Task goal: Rewrite these lines as a numbered list, omitting any blank lines.

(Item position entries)
Begin
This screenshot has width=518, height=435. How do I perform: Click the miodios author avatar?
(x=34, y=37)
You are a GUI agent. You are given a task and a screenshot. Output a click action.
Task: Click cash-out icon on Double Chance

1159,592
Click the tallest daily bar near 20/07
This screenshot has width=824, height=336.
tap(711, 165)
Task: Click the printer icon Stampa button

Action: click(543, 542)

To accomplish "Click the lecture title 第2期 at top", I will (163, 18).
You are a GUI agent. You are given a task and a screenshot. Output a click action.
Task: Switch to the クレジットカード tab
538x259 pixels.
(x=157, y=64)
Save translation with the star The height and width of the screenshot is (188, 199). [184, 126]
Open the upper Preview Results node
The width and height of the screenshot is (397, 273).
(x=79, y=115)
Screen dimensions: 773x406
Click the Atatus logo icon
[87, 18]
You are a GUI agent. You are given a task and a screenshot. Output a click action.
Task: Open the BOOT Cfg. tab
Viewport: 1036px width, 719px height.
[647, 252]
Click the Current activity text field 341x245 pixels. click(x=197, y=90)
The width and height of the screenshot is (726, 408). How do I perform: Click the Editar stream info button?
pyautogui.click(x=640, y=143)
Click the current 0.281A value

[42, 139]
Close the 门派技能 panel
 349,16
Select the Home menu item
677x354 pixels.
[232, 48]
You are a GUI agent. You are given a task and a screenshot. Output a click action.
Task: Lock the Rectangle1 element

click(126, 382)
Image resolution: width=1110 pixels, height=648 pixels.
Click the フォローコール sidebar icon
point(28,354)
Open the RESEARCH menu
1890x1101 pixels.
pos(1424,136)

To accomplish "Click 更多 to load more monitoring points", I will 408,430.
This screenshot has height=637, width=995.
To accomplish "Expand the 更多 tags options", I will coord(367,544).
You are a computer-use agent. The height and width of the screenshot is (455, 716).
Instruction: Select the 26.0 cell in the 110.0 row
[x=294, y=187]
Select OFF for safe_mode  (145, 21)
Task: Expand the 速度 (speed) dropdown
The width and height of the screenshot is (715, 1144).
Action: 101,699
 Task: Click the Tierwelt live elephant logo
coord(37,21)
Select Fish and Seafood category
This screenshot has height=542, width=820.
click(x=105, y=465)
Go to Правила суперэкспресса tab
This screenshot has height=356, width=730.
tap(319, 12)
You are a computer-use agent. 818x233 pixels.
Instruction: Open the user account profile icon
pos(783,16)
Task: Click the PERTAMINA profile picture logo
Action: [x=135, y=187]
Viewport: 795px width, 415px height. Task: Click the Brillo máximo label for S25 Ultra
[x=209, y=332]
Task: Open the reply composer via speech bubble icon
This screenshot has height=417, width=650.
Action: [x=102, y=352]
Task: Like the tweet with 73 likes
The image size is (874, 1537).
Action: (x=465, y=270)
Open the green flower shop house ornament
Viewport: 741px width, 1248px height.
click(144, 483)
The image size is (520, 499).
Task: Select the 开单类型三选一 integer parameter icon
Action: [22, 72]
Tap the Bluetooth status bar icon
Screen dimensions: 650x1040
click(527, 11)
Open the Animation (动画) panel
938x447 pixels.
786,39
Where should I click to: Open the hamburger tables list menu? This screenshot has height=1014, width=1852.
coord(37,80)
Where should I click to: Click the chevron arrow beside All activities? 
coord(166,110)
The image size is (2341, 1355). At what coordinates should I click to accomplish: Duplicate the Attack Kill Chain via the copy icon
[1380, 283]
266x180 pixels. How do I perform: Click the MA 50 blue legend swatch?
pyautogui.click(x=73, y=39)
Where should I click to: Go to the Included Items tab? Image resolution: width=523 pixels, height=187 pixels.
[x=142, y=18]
End
Answer below:
1. This screenshot has width=518, height=435. How do I perform: Click the miodios author avatar?
2. (x=34, y=37)
3. You are a GUI agent. You are given a task and a screenshot. Output a click action.
4. Task: Click cash-out icon on Double Chance
5. 1159,592
6. Click the tallest daily bar near 20/07
7. This screenshot has width=824, height=336.
8. tap(711, 165)
9. Task: Click the printer icon Stampa button
10. Action: click(543, 542)
11. To accomplish "Click the lecture title 第2期 at top", I will (163, 18).
12. You are a GUI agent. You are given a task and a screenshot. Output a click action.
13. Task: Switch to the クレジットカード tab
14. 538x259 pixels.
15. (x=157, y=64)
16. Save translation with the star The height and width of the screenshot is (188, 199). [184, 126]
17. Open the upper Preview Results node
18. The width and height of the screenshot is (397, 273).
19. (x=79, y=115)
20. Screen dimensions: 773x406
21. Click the Atatus logo icon
22. [87, 18]
23. You are a GUI agent. You are given a task and a screenshot. Output a click action.
24. Task: Open the BOOT Cfg. tab
25. Viewport: 1036px width, 719px height.
26. [647, 252]
27. Click the Current activity text field 341x245 pixels. click(x=197, y=90)
28. The width and height of the screenshot is (726, 408). How do I perform: Click the Editar stream info button?
29. pyautogui.click(x=640, y=143)
30. Click the current 0.281A value
31. [42, 139]
32. Close the 门派技能 panel
33.  349,16
34. Select the Home menu item
35. 677x354 pixels.
36. [232, 48]
37. You are a GUI agent. You are given a task and a screenshot. Output a click action.
38. Task: Lock the Rectangle1 element
39. click(126, 382)
40. Image resolution: width=1110 pixels, height=648 pixels.
41. Click the フォローコール sidebar icon
42. point(28,354)
43. Open the RESEARCH menu
44. 1890x1101 pixels.
45. pos(1424,136)
46. To accomplish "Click 更多 to load more monitoring points", I will 408,430.
47. This screenshot has height=637, width=995.
48. To accomplish "Expand the 更多 tags options", I will coord(367,544).
49. You are a computer-use agent. The height and width of the screenshot is (455, 716).
50. Instruction: Select the 26.0 cell in the 110.0 row
51. [x=294, y=187]
52. Select OFF for safe_mode  (145, 21)
53. Task: Expand the 速度 (speed) dropdown
54. The width and height of the screenshot is (715, 1144).
55. Action: 101,699
56.  Task: Click the Tierwelt live elephant logo
57. coord(37,21)
58. Select Fish and Seafood category
59. This screenshot has height=542, width=820.
60. click(x=105, y=465)
61. Go to Правила суперэкспресса tab
62. This screenshot has height=356, width=730.
63. tap(319, 12)
64. You are a computer-use agent. 818x233 pixels.
65. Instruction: Open the user account profile icon
66. pos(783,16)
67. Task: Click the PERTAMINA profile picture logo
68. Action: [x=135, y=187]
69. Viewport: 795px width, 415px height. Task: Click the Brillo máximo label for S25 Ultra
70. [x=209, y=332]
71. Task: Open the reply composer via speech bubble icon
72. This screenshot has height=417, width=650.
73. Action: [x=102, y=352]
74. Task: Like the tweet with 73 likes
75. The image size is (874, 1537).
76. Action: (x=465, y=270)
77. Open the green flower shop house ornament
78. Viewport: 741px width, 1248px height.
79. click(144, 483)
80. The image size is (520, 499).
81. Task: Select the 开单类型三选一 integer parameter icon
82. Action: [22, 72]
83. Tap the Bluetooth status bar icon
84. Screen dimensions: 650x1040
85. click(527, 11)
86. Open the Animation (动画) panel
87. 938x447 pixels.
88. 786,39
89. Where should I click to: Open the hamburger tables list menu? This screenshot has height=1014, width=1852.
90. coord(37,80)
91. Where should I click to: Click the chevron arrow beside All activities? 
92. coord(166,110)
93. The image size is (2341, 1355). At what coordinates should I click to accomplish: Duplicate the Attack Kill Chain via the copy icon
94. [1380, 283]
95. 266x180 pixels. How do I perform: Click the MA 50 blue legend swatch?
96. pyautogui.click(x=73, y=39)
97. Where should I click to: Go to the Included Items tab? Image resolution: width=523 pixels, height=187 pixels.
98. [x=142, y=18]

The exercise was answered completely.